• Excerpt to read
==*==

Canadian economy to take massive hit from COVID-19 and oil — will see largest contraction since 1921
The great lockdown of 2020 to slow the spread of COVID-19 has pushed the world's economies into a crisis "like no other," the International Monetary Fund warned Tuesday in a sombre report that predicts the largest economic contraction in Canada since 1921.
It is "very likely" the global economy in 2020 will suffer its worst recession since the Great Depression, the decade-long downturn that followed the 1929 stock market crash in the U.S., IMF chief economist Gita Gopinath said in a foreword to the fund's latest half-yearly forecast.
She said the economic pain will easily surpass that seen during the global financial credit crunch a decade ago and could produce a cumulative loss to global gross domestic product of $9 trillion (U.S.). Gopinath said the crisis is hurting both advanced and developing countries, with rich western economies seen contracting by an average of 6.1 per cent. Emerging market and developing economies are also projected to have negative growth rates of minus 1.0 per cent in 2020, she said.
"The world has been put in a great lockdown," Gopinath told reporters after release of the forecast. "This is a crisis like no other."
The 189-nation IMF is projecting the global economy overall will shrink by 3 per cent in 2020, rather than expand by 3.3 per cent as it predicted at the start of the year. That would be a much more serious contraction than the 0.1 per cent squeeze seen in 2009, the worst year of the previous recession.
In Canada, where the Parliamentary Budget Office last week said the 2021 federal deficit would balloon to $184 billion (Cad.) or 8.5 per cent of GDP, the IMF predicts the economy will shrink by 6.2 per cent in 2020, and then rebound to 4.2 per cent growth in 2021. That's assuming the pandemic fades in the second half of the year and containment efforts can be gradually unwound.
The fund sees economic contraction this year of 5.9 per cent in the U.S., 7.5 per cent in the 19 European countries that share the euro currency, 5.2 per cent in Japan and 6.5 per cent in the United Kingdom.
China, where the pandemic originated, is expected to post 1.2 per cent growth in 2020 versus 6.1 per cent in 2019 after the world's second-biggest economy began to open up well before other countries.
The IMF sees global growth surging to 5.8 per cent in 2021, compared with 2.9 per cent in 2019, as economies bounce back from a lowered baseline.
Canada's economy has faced a double hit, from both COVID-19 and collapsing oil prices, economists note. More than two million Canadians, or one in 10 workers, have made jobless claims since the start of nationwide lock downs in March.

==*==

• Dataset content
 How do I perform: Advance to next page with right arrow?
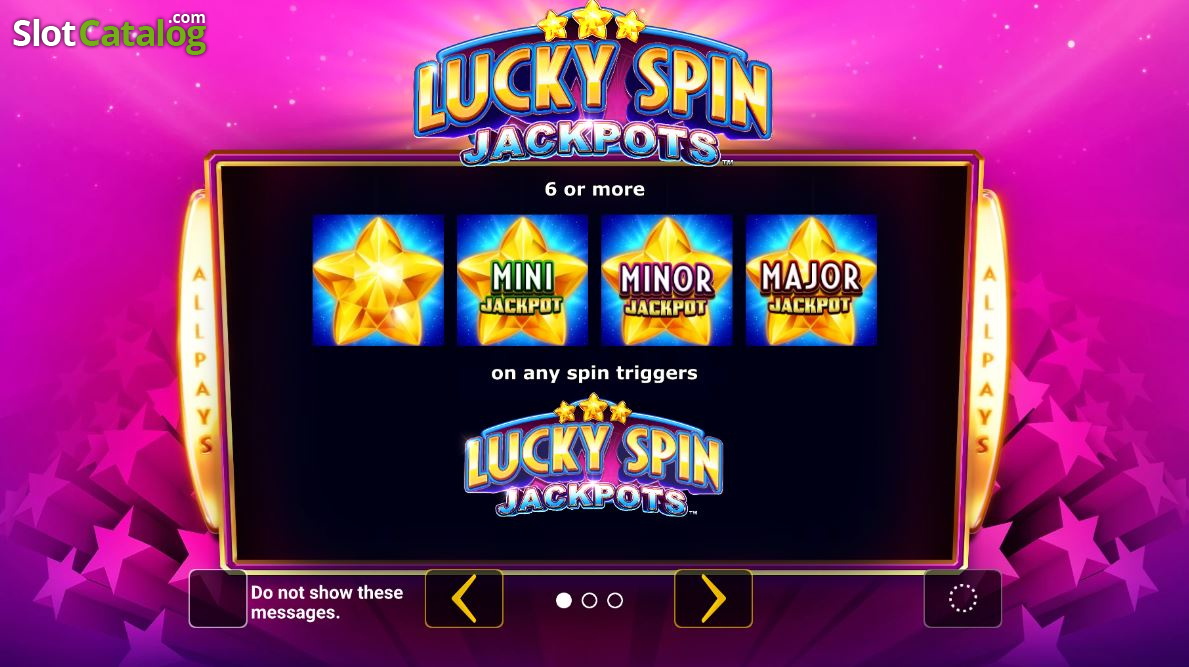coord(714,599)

==*==

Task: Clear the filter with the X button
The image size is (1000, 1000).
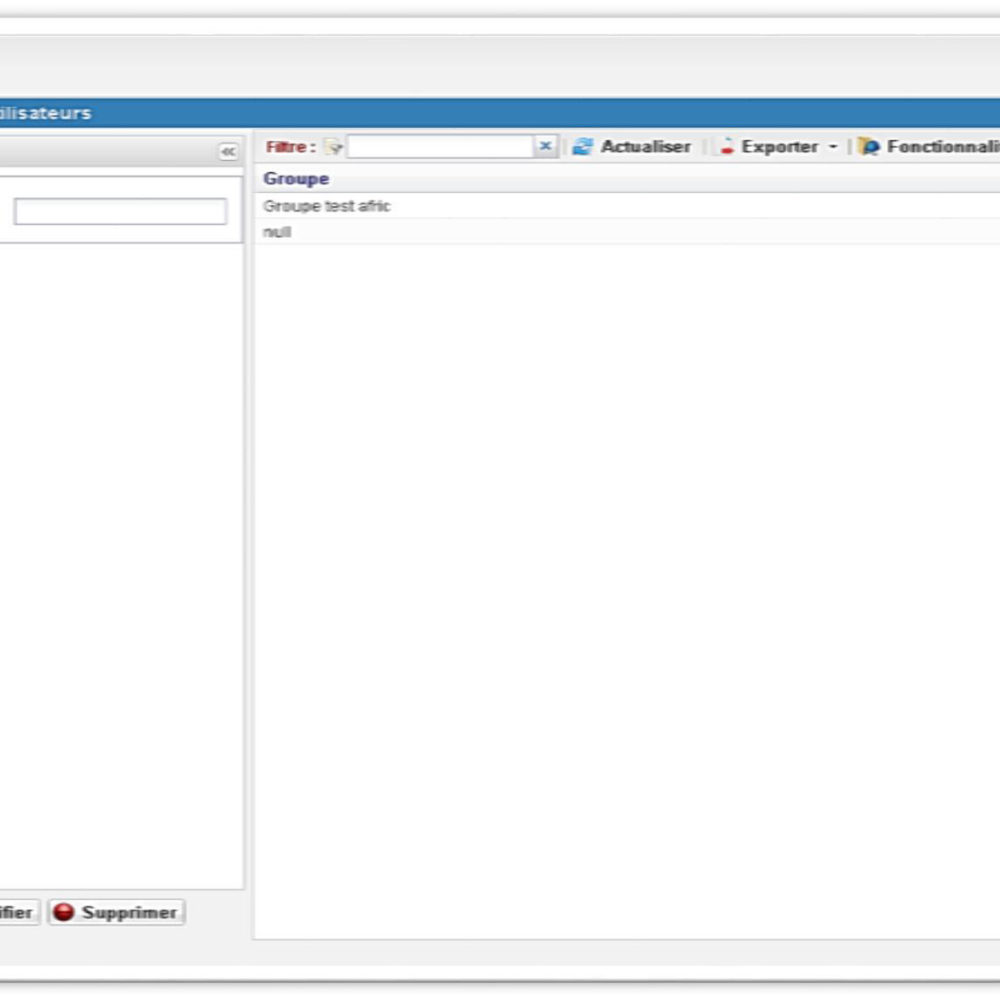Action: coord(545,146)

==*==

• Tasks to carry out
1. Duplicate the stretch of the article on the IMF's economic forecast from "In Canada, where" through "before other countries.".
2. In the article on the IMF's economic forecast, what growth rate is China expected to post in 2020?
3. Write the next part of the article on the IMF's economic forecast, starting after its final sentence.

• Written answers
1.
In Canada, where the Parliamentary Budget Office last week said the 2021 federal deficit would balloon to $184 billion (Cad.) or 8.5 per cent of GDP, the IMF predicts the economy will shrink by 6.2 per cent in 2020, and then rebound to 4.2 per cent growth in 2021. That's assuming the pandemic fades in the second half of the year and containment efforts can be gradually unwound.
The fund sees economic contraction this year of 5.9 per cent in the U.S., 7.5 per cent in the 19 European countries that share the euro currency, 5.2 per cent in Japan and 6.5 per cent in the United Kingdom.
China, where the pandemic originated, is expected to post 1.2 per cent growth in 2020 versus 6.1 per cent in 2019 after the world's second-biggest economy began to open up well before other countries.

2. 1.2 per cent.

3.
A 6.2 per cent decline in GDP for Canada would be significantly bigger than the just over 1 per cent contraction the IMF forecast for the country after the 2008 financial crisis, and would mark the biggest annual fall since 1921.
Senior Canadian bank economists, however, caution that economic forecasts vary widely and say the IMF's numbers should not be treated as the only correct prediction.
"People, frankly, are all over the map," said BMO chief economist Doug Porter. "I would say while these are reasonable estimates, they're more toward the negative range. But it doesn't mean they're wrong."
BMO had previously forecast a smaller 4 to 5 per cent decline for Canada's GDP this year.
Economists said there could be a very modest recovery in the latter half of this year, with a strong rebound next year, though that too will depend on whether there's a subsequent wave of the virus. It will also likely take longer than a year for the unemployment rate to again reach pre-COVID-19 levels.
"Real growth is really going to be a 2021 story," said Dawn Desjardins, vice-president and deputy chief economist at RBC.
Areas such as travel and entertainment, which have been particularly hard hit by lockdowns and travel restrictions, will most likely not see as quick a rebound as other sectors.
A V-shaped recovery is likely still possible for some sectors, Porter said, notably retail.
"I think we'll see transformation on that front," Porter said. "Some bricks-and-mortar stores might not reopen, but others will strengthen online presence ... I think retail will come back relatively quickly."
Compared to Canada, the IMF is forecasting a less steep drop in GDP for the United States this year. Economists said the difference between the two is less about which country has implemented tougher lockdowns and more about the impact of the price of oil.
"The energy sector is a smaller part of their economy than Canada's," said CIBC chief economist Avery Shenfeld.
He also said while the 4.2 increase the IMF is predicting for Canada's GDP next year may look strong, it really isn't when compared with the big drop forecasted for this year.
"The message from the IMF is we're not getting out of this fully in 2021," Shenfeld said.